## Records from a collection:
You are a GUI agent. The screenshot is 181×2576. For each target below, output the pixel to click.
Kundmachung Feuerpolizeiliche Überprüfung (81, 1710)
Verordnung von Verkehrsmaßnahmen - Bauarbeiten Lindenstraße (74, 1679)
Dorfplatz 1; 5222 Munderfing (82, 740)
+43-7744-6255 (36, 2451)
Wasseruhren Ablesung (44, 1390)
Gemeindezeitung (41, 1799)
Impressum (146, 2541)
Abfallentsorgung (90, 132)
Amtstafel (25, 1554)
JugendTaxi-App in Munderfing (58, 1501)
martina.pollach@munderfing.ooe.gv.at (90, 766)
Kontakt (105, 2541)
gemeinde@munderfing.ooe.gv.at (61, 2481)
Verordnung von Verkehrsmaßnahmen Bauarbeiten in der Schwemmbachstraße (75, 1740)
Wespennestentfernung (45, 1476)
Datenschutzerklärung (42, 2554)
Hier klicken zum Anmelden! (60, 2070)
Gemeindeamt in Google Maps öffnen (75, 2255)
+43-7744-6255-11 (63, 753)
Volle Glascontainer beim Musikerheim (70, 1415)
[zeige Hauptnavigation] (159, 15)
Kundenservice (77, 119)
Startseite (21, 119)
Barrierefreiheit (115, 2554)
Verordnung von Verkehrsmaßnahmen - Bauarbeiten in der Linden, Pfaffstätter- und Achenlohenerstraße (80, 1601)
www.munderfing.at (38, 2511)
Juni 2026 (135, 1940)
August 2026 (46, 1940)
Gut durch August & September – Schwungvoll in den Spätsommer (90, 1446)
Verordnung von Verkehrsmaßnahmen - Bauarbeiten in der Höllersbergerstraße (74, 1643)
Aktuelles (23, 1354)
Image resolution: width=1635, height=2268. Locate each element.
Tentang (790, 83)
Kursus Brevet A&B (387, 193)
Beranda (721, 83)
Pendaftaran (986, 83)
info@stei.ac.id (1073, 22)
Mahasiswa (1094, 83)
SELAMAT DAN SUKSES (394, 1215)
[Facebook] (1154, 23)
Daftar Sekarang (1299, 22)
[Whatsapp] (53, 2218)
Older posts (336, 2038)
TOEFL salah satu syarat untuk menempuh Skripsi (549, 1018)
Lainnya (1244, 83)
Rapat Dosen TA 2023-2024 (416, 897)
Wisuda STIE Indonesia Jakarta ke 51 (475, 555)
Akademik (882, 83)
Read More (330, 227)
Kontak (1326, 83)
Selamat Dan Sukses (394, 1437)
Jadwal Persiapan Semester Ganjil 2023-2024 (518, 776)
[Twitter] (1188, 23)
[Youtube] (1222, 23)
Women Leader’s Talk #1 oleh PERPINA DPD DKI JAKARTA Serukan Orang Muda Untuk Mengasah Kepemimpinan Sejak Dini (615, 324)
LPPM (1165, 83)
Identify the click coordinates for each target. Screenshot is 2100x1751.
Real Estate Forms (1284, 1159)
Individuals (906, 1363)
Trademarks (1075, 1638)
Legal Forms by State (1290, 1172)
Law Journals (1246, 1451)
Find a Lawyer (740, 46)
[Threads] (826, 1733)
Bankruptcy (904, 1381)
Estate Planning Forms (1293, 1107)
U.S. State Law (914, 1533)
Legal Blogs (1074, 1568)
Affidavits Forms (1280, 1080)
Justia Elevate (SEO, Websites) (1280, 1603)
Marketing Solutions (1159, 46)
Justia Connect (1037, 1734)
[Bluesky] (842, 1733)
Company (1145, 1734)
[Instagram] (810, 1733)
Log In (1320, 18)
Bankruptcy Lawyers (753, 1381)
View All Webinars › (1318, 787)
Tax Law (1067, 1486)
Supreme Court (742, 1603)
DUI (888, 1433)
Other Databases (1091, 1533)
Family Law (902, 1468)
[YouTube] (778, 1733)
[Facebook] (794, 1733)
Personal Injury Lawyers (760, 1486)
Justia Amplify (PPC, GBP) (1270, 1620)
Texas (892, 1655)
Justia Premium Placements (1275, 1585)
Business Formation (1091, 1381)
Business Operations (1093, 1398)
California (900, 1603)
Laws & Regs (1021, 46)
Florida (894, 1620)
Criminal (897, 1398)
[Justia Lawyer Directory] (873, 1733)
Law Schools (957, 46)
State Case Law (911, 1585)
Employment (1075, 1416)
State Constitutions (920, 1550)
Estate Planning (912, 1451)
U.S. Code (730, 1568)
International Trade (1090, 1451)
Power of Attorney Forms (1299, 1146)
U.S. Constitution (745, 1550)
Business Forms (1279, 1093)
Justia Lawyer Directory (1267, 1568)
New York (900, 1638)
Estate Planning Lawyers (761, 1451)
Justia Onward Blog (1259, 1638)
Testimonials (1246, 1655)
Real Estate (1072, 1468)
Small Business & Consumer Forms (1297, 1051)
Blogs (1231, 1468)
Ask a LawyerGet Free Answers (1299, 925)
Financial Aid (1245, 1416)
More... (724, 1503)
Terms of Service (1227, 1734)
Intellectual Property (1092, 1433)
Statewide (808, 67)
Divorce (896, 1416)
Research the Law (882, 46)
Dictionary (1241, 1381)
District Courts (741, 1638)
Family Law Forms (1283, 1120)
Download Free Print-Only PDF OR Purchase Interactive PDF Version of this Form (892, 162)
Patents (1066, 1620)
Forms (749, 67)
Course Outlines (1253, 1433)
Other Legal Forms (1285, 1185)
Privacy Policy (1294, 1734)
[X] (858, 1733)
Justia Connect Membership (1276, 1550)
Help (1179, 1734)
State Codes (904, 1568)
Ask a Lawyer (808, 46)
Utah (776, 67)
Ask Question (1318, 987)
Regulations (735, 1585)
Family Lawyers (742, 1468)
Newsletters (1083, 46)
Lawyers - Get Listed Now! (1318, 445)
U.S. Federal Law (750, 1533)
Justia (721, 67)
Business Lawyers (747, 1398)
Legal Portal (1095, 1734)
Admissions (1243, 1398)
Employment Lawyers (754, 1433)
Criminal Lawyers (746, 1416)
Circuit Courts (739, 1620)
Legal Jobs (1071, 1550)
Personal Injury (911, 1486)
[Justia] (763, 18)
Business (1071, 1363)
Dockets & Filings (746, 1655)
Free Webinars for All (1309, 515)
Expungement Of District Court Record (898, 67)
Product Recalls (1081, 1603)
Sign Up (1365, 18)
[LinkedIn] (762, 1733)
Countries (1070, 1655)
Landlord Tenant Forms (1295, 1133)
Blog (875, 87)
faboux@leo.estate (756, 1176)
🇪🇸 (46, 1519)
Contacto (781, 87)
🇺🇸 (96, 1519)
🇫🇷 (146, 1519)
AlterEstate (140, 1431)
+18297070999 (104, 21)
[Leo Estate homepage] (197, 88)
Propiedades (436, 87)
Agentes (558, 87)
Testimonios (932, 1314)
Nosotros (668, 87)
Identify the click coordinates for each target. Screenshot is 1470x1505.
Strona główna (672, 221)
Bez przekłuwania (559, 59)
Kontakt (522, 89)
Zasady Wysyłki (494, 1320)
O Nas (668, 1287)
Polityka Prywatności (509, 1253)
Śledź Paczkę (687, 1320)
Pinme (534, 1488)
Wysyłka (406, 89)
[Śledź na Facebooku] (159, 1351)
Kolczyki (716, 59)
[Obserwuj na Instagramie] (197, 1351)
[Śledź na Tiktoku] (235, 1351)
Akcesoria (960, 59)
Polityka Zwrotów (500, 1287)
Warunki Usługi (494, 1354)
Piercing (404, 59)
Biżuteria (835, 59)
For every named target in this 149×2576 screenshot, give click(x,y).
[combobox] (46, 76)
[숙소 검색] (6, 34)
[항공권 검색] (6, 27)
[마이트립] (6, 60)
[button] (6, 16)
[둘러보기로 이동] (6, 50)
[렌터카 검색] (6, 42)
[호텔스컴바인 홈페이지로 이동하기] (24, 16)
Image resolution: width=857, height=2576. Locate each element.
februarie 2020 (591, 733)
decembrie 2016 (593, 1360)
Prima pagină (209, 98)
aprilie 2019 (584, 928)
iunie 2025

## Task:
Exactly as written, reproduce the lines of the data above from the first line through the line where "Impressum (146, 2541)" appears.

## Response to this task:
You are a GUI agent. The screenshot is 181×2576. For each target below, output the pixel to click.
Kundmachung Feuerpolizeiliche Überprüfung (81, 1710)
Verordnung von Verkehrsmaßnahmen - Bauarbeiten Lindenstraße (74, 1679)
Dorfplatz 1; 5222 Munderfing (82, 740)
+43-7744-6255 (36, 2451)
Wasseruhren Ablesung (44, 1390)
Gemeindezeitung (41, 1799)
Impressum (146, 2541)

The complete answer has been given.